§ YOUR TASK
Rewrite the material below with every "icon" replaced by "glyph" and everything else left unchanged.

/---

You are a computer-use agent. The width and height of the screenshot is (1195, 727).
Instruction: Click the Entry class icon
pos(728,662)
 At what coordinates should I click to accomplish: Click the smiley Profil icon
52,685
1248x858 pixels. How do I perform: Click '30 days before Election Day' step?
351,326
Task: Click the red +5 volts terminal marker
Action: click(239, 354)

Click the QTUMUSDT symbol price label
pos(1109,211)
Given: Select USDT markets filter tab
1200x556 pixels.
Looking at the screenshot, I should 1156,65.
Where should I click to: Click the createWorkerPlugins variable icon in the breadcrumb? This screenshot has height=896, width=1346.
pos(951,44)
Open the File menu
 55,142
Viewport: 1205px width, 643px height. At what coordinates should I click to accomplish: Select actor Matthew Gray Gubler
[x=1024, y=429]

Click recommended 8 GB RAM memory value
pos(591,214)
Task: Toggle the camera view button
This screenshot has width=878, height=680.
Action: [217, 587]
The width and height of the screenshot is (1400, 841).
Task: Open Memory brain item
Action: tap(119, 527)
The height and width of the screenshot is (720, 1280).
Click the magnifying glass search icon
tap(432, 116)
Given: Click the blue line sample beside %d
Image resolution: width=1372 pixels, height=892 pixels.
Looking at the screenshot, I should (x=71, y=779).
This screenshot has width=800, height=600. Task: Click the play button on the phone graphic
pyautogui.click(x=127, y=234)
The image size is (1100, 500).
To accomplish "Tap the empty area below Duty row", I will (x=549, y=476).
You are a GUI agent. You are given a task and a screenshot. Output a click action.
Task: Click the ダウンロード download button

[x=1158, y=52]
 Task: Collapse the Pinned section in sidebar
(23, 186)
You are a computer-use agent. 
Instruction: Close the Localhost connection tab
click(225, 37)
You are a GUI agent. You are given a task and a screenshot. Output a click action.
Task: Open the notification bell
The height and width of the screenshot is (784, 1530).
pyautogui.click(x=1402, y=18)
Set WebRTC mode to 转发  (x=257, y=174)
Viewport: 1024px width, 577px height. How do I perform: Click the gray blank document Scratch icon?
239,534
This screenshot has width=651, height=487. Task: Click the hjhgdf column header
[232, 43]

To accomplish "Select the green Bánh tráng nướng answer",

\---

§ RESPONSE
You are a computer-use agent. The width and height of the screenshot is (1195, 727).
Instruction: Click the Entry class glyph
pos(728,662)
 At what coordinates should I click to accomplish: Click the smiley Profil glyph
52,685
1248x858 pixels. How do I perform: Click '30 days before Election Day' step?
351,326
Task: Click the red +5 volts terminal marker
Action: click(239, 354)

Click the QTUMUSDT symbol price label
pos(1109,211)
Given: Select USDT markets filter tab
1200x556 pixels.
Looking at the screenshot, I should 1156,65.
Where should I click to: Click the createWorkerPlugins variable glyph in the breadcrumb? This screenshot has height=896, width=1346.
pos(951,44)
Open the File menu
 55,142
Viewport: 1205px width, 643px height. At what coordinates should I click to accomplish: Select actor Matthew Gray Gubler
[x=1024, y=429]

Click recommended 8 GB RAM memory value
pos(591,214)
Task: Toggle the camera view button
This screenshot has width=878, height=680.
Action: [217, 587]
The width and height of the screenshot is (1400, 841).
Task: Open Memory brain item
Action: tap(119, 527)
The height and width of the screenshot is (720, 1280).
Click the magnifying glass search glyph
tap(432, 116)
Given: Click the blue line sample beside %d
Image resolution: width=1372 pixels, height=892 pixels.
Looking at the screenshot, I should (x=71, y=779).
This screenshot has width=800, height=600. Task: Click the play button on the phone graphic
pyautogui.click(x=127, y=234)
The image size is (1100, 500).
To accomplish "Tap the empty area below Duty row", I will (x=549, y=476).
You are a GUI agent. You are given a task and a screenshot. Output a click action.
Task: Click the ダウンロード download button

[x=1158, y=52]
 Task: Collapse the Pinned section in sidebar
(23, 186)
You are a computer-use agent. 
Instruction: Close the Localhost connection tab
click(225, 37)
You are a GUI agent. You are given a task and a screenshot. Output a click action.
Task: Open the notification bell
The height and width of the screenshot is (784, 1530).
pyautogui.click(x=1402, y=18)
Set WebRTC mode to 转发  (x=257, y=174)
Viewport: 1024px width, 577px height. How do I perform: Click the gray blank document Scratch glyph?
239,534
This screenshot has width=651, height=487. Task: Click the hjhgdf column header
[232, 43]

To accomplish "Select the green Bánh tráng nướng answer",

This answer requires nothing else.